__TASK OBJECTIVE__
Starting with the line that contains "The height and", set down each line through the end of the entries below, exactly and with nothing added.

__STORED DATA__
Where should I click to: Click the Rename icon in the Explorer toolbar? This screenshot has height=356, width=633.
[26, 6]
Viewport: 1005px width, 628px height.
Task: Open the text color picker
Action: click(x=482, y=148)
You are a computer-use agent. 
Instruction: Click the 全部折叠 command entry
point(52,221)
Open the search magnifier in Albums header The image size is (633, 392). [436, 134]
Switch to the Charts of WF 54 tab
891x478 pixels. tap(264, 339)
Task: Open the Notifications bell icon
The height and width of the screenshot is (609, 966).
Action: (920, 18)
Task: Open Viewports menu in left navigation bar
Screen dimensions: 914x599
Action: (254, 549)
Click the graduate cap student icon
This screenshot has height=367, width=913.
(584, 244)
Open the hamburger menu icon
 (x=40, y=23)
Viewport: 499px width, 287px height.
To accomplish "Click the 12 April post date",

__TASK RESULT__
The height and width of the screenshot is (609, 966).
Action: (920, 18)
Task: Open Viewports menu in left navigation bar
Screen dimensions: 914x599
Action: (254, 549)
Click the graduate cap student icon
This screenshot has height=367, width=913.
(584, 244)
Open the hamburger menu icon
 (x=40, y=23)
Viewport: 499px width, 287px height.
To accomplish "Click the 12 April post date",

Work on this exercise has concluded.